* _YOUR GOAL_: Return all the data, word for word.

* _INPUT_:
***

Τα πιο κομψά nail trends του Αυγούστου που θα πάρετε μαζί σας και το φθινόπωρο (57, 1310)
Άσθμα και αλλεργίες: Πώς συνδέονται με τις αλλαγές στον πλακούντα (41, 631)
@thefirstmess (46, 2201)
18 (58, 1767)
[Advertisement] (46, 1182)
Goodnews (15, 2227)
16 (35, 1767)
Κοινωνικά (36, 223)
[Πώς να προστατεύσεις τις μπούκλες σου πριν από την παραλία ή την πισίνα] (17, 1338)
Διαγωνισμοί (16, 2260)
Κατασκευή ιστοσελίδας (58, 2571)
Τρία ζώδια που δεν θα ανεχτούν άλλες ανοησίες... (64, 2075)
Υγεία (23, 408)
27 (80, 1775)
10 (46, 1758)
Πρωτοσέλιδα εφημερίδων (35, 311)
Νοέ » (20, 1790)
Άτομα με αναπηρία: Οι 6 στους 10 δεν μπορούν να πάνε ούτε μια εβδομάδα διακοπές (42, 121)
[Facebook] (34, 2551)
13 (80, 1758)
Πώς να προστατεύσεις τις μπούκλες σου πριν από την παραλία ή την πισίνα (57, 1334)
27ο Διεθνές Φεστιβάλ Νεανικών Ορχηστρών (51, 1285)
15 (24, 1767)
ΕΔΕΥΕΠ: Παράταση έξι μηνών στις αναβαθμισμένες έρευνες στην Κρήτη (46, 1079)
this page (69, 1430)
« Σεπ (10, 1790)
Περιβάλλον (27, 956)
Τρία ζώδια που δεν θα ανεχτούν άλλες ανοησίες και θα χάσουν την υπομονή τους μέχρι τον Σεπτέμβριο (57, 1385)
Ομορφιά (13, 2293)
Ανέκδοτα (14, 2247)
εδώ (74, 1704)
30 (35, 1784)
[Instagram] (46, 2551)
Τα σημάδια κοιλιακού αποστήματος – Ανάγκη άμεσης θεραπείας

***

* _ANSWER SPACE_:
Τα πιο κομψά nail trends του Αυγούστου που θα πάρετε μαζί σας και το φθινόπωρο (57, 1310)
Άσθμα και αλλεργίες: Πώς συνδέονται με τις αλλαγές στον πλακούντα (41, 631)
@thefirstmess (46, 2201)
18 (58, 1767)
[Advertisement] (46, 1182)
Goodnews (15, 2227)
16 (35, 1767)
Κοινωνικά (36, 223)
[Πώς να προστατεύσεις τις μπούκλες σου πριν από την παραλία ή την πισίνα] (17, 1338)
Διαγωνισμοί (16, 2260)
Κατασκευή ιστοσελίδας (58, 2571)
Τρία ζώδια που δεν θα ανεχτούν άλλες ανοησίες... (64, 2075)
Υγεία (23, 408)
27 (80, 1775)
10 (46, 1758)
Πρωτοσέλιδα εφημερίδων (35, 311)
Νοέ » (20, 1790)
Άτομα με αναπηρία: Οι 6 στους 10 δεν μπορούν να πάνε ούτε μια εβδομάδα διακοπές (42, 121)
[Facebook] (34, 2551)
13 (80, 1758)
Πώς να προστατεύσεις τις μπούκλες σου πριν από την παραλία ή την πισίνα (57, 1334)
27ο Διεθνές Φεστιβάλ Νεανικών Ορχηστρών (51, 1285)
15 (24, 1767)
ΕΔΕΥΕΠ: Παράταση έξι μηνών στις αναβαθμισμένες έρευνες στην Κρήτη (46, 1079)
this page (69, 1430)
« Σεπ (10, 1790)
Περιβάλλον (27, 956)
Τρία ζώδια που δεν θα ανεχτούν άλλες ανοησίες και θα χάσουν την υπομονή τους μέχρι τον Σεπτέμβριο (57, 1385)
Ομορφιά (13, 2293)
Ανέκδοτα (14, 2247)
εδώ (74, 1704)
30 (35, 1784)
[Instagram] (46, 2551)
Τα σημάδια κοιλιακού αποστήματος – Ανάγκη άμεσης θεραπείας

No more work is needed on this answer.